PROBLEM DESCRIPTION -> Pictures should be omitted; restate word for word the lines from the one holding "This screenshot has height=504, width=878." through the last line of the entries below.

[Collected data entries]
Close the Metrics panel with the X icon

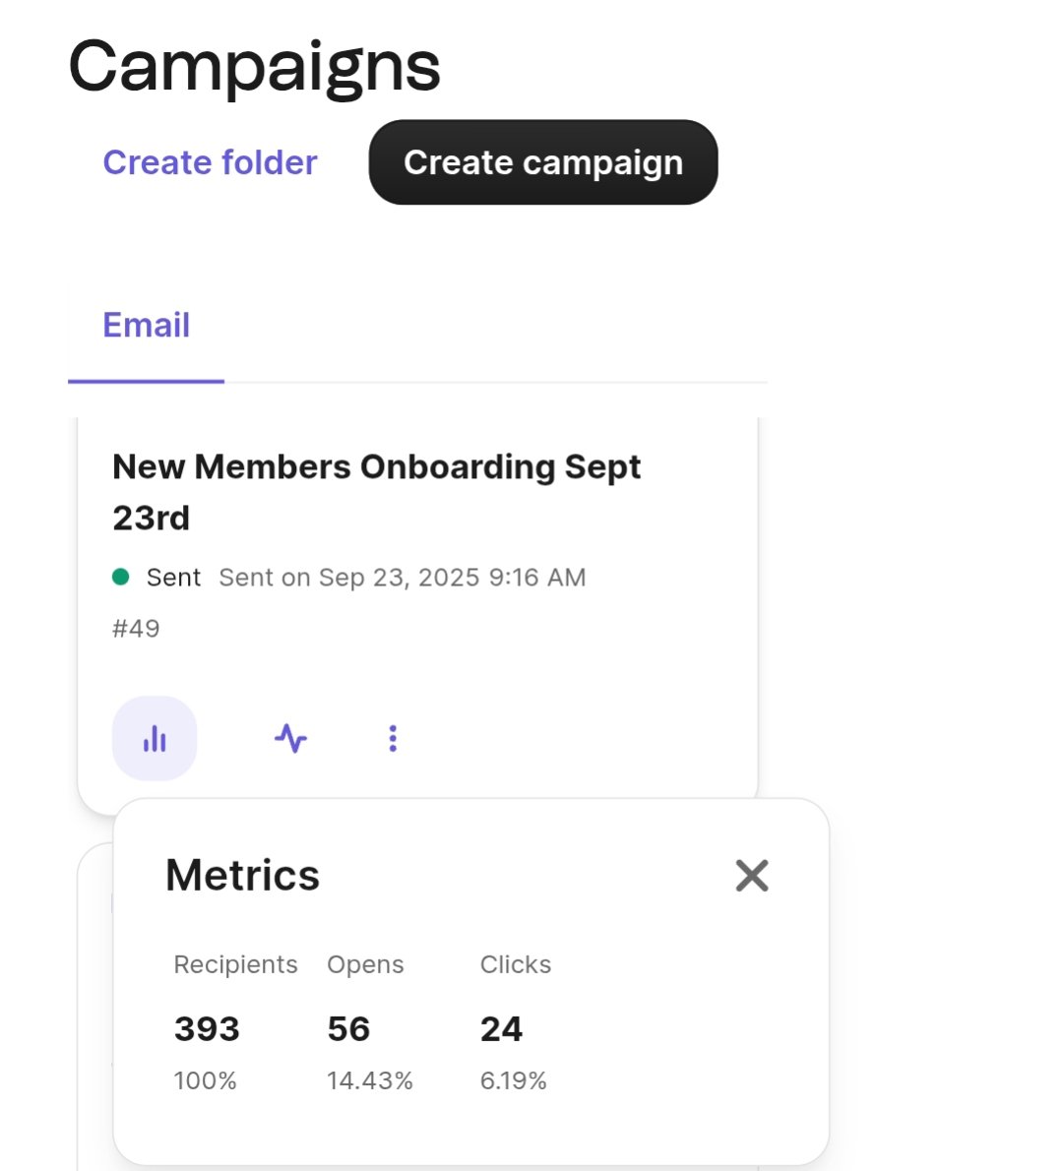751,875
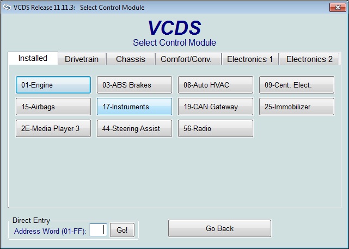
Task: Select the 44-Steering Assist module
Action: [134, 128]
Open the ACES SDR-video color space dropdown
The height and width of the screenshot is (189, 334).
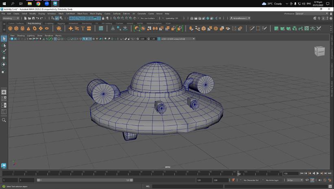click(178, 39)
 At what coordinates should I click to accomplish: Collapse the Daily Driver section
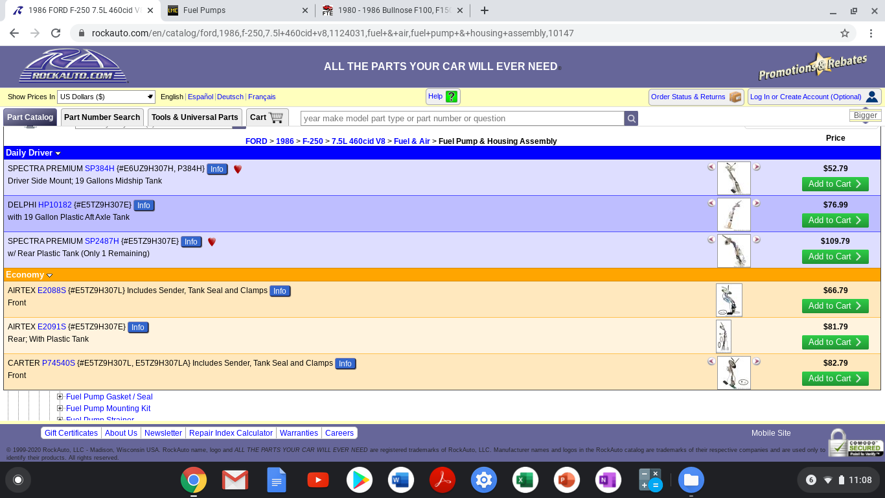(x=58, y=154)
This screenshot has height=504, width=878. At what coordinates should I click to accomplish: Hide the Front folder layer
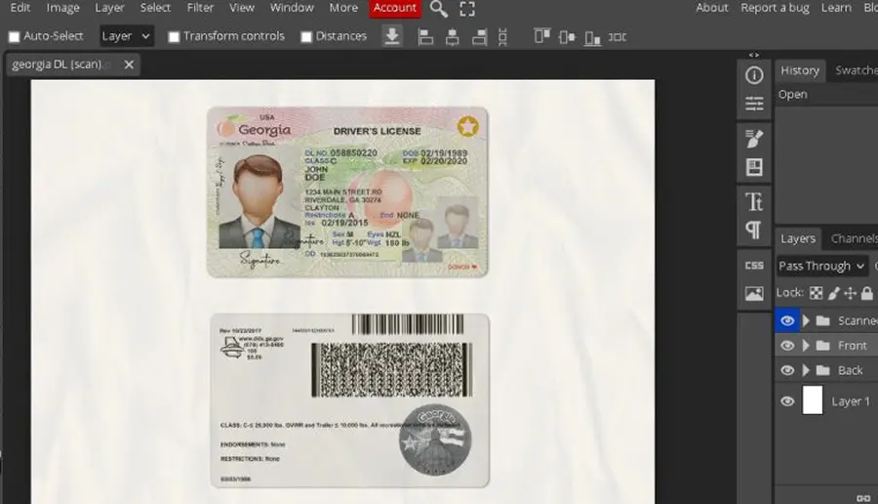pos(786,346)
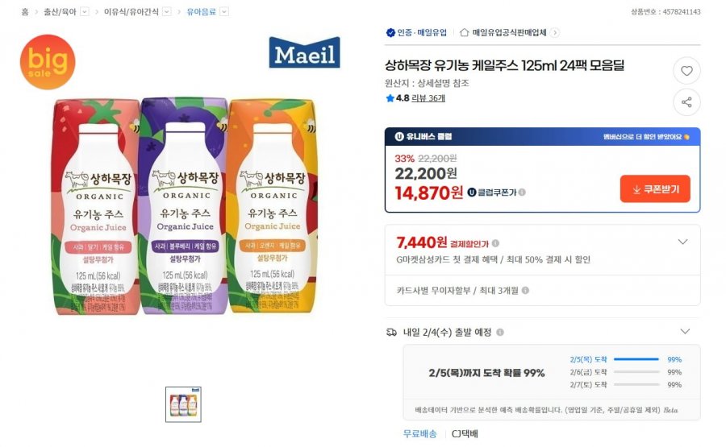Screen dimensions: 726x447
Task: Open the 출산/육아 breadcrumb dropdown
Action: tap(84, 12)
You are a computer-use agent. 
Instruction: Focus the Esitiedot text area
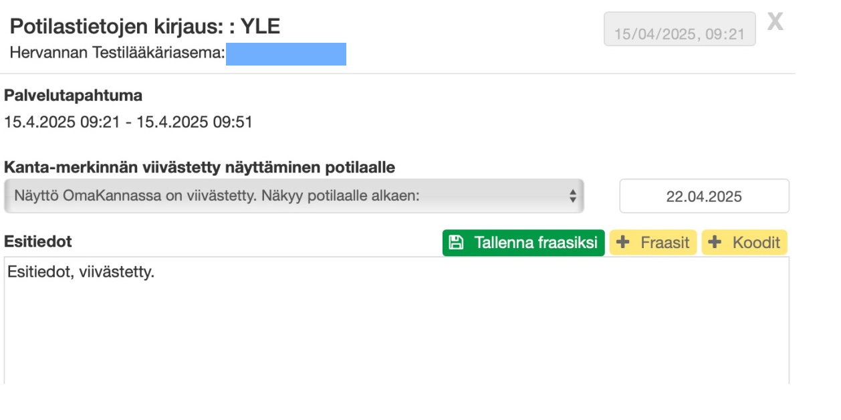(x=396, y=328)
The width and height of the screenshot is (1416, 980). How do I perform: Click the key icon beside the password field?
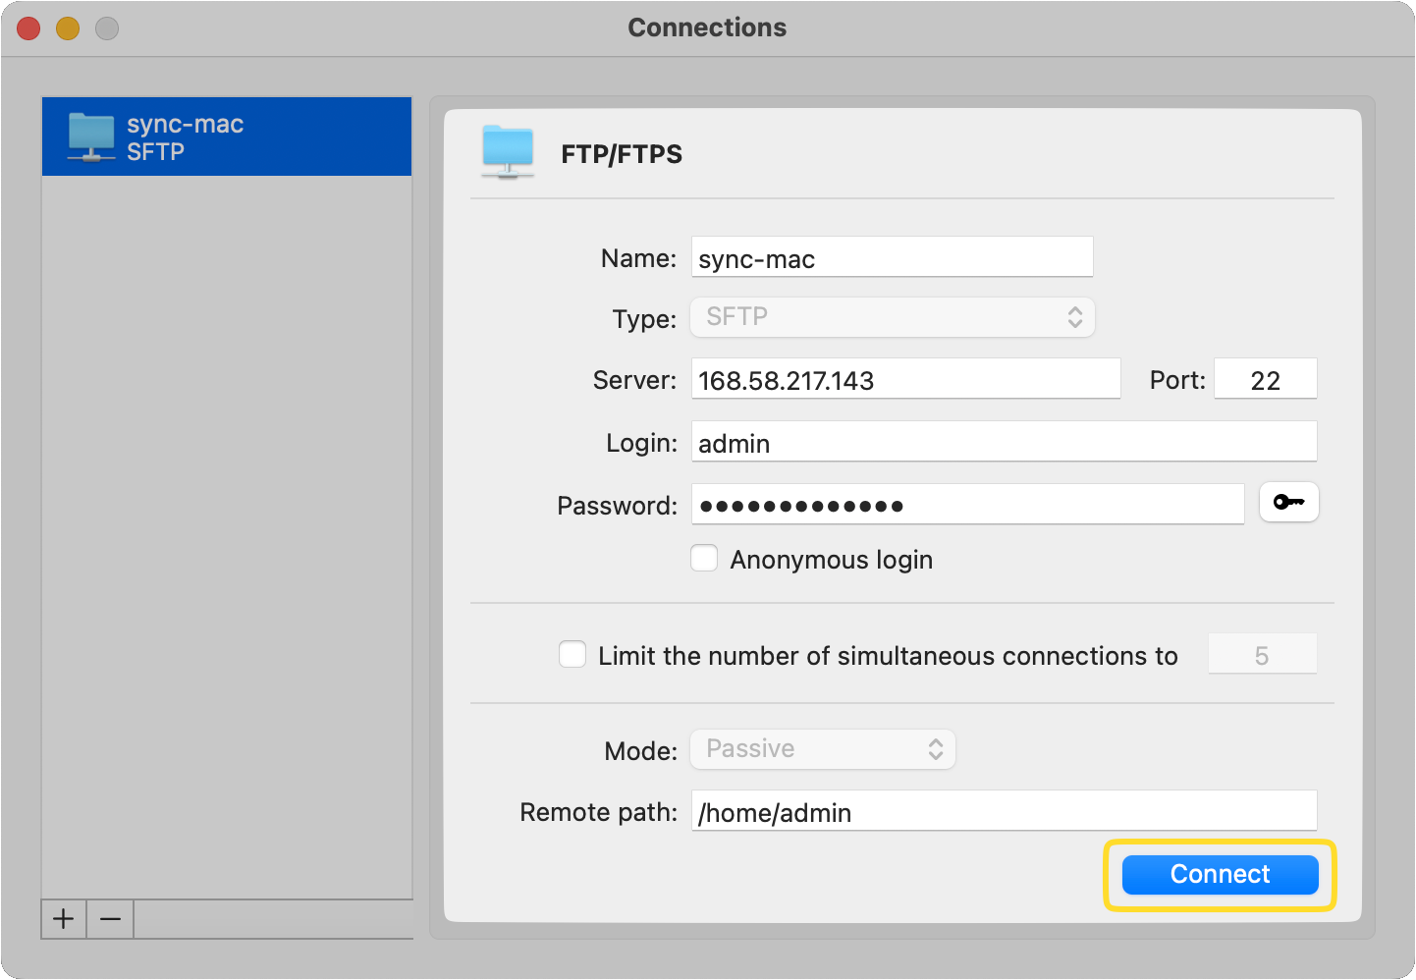coord(1288,502)
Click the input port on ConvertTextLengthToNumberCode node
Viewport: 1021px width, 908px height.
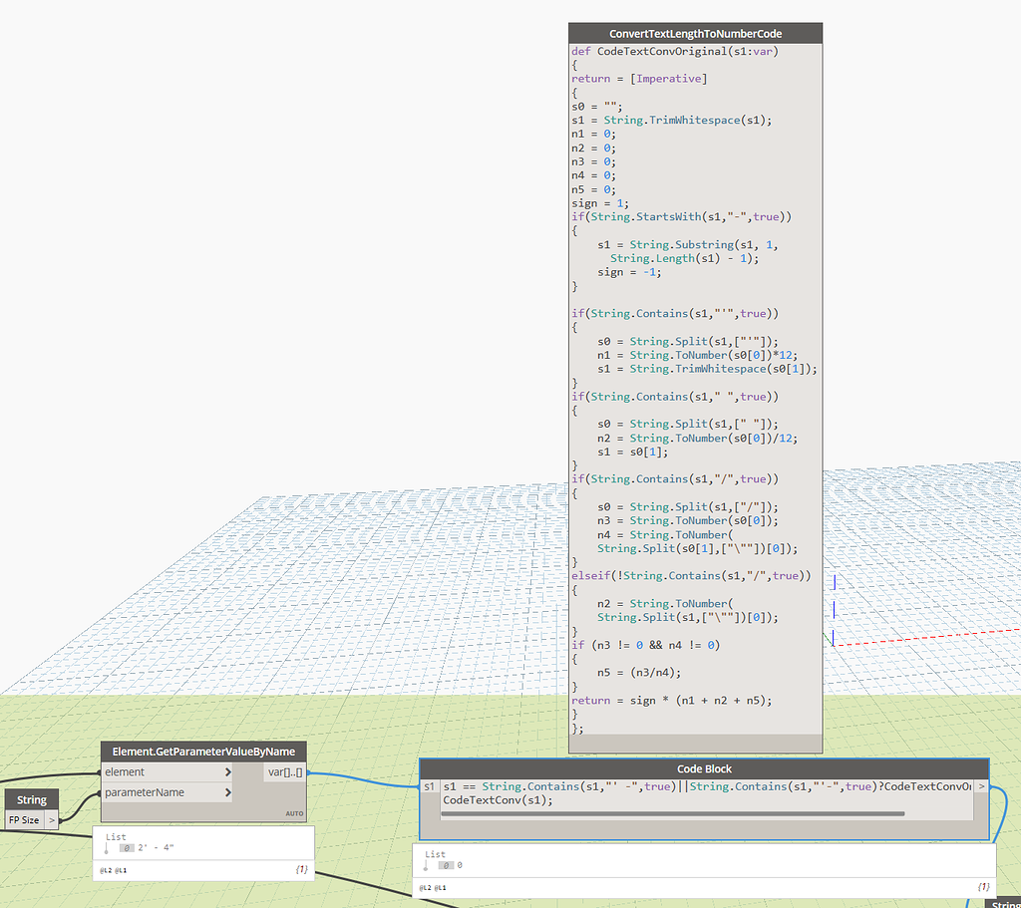tap(570, 51)
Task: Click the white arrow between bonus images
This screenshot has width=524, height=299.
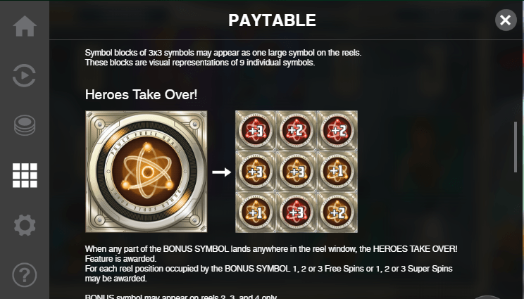Action: coord(222,172)
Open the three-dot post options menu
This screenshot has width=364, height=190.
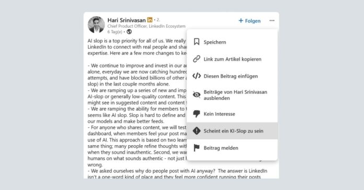[x=272, y=21]
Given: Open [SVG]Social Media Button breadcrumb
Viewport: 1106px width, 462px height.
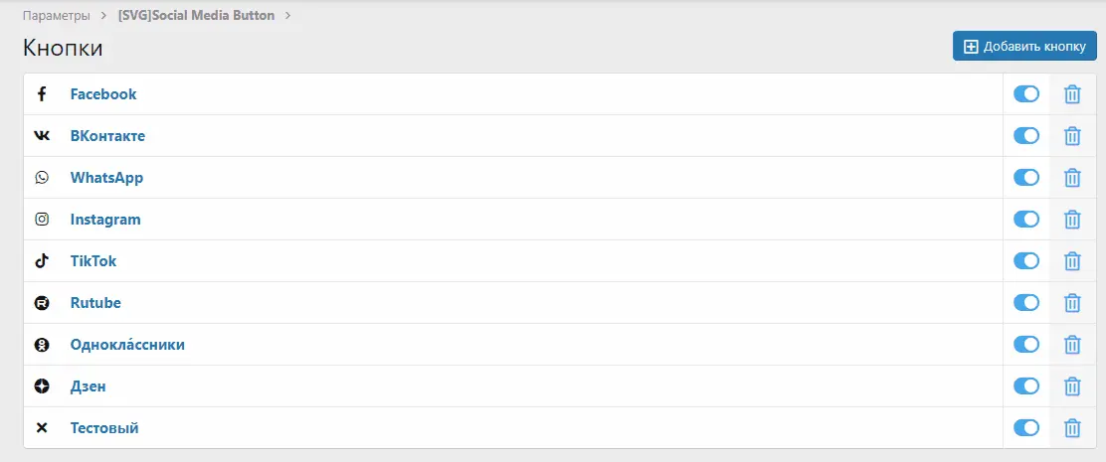Looking at the screenshot, I should point(196,16).
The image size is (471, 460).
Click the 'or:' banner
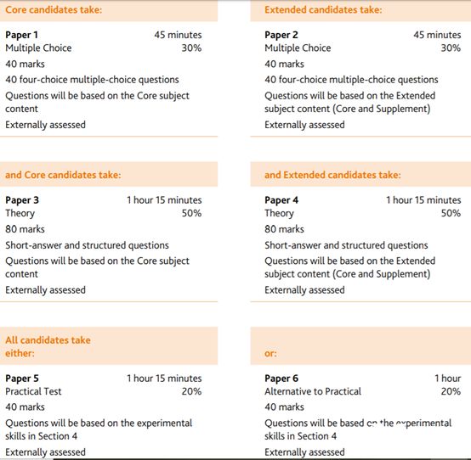click(360, 346)
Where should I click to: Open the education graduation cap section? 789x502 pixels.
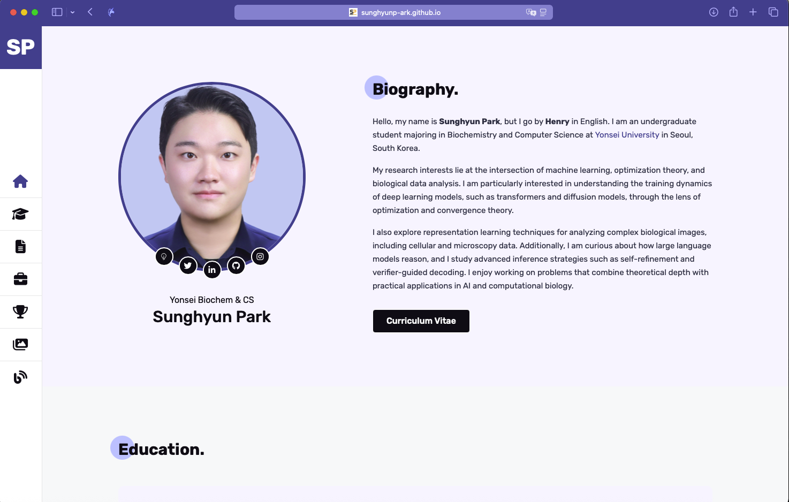click(20, 214)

RESULT ->
This screenshot has height=504, width=878. At what coordinates should I click to accomplish: Hide the Front folder layer
pos(786,346)
Screen dimensions: 726x447
Task: Open the 출산/육아 breadcrumb dropdown
Action: tap(84, 12)
You are a computer-use agent. 
Instruction: Focus the Esitiedot text area
(x=396, y=328)
The width and height of the screenshot is (1416, 980). How do I perform: Click the key icon beside the password field?
coord(1288,502)
Click the input port on ConvertTextLengthToNumberCode node
Viewport: 1021px width, 908px height.
tap(570, 51)
Task: Click the white arrow between bonus images
This screenshot has width=524, height=299.
Action: coord(222,172)
Open the three-dot post options menu
This screenshot has width=364, height=190.
[x=272, y=21]
Given: Open [SVG]Social Media Button breadcrumb
Viewport: 1106px width, 462px height.
Looking at the screenshot, I should point(196,16).
The image size is (471, 460).
Click the 'or:' banner
click(360, 346)
Where should I click to: Open the education graduation cap section? 789x502 pixels.
click(20, 214)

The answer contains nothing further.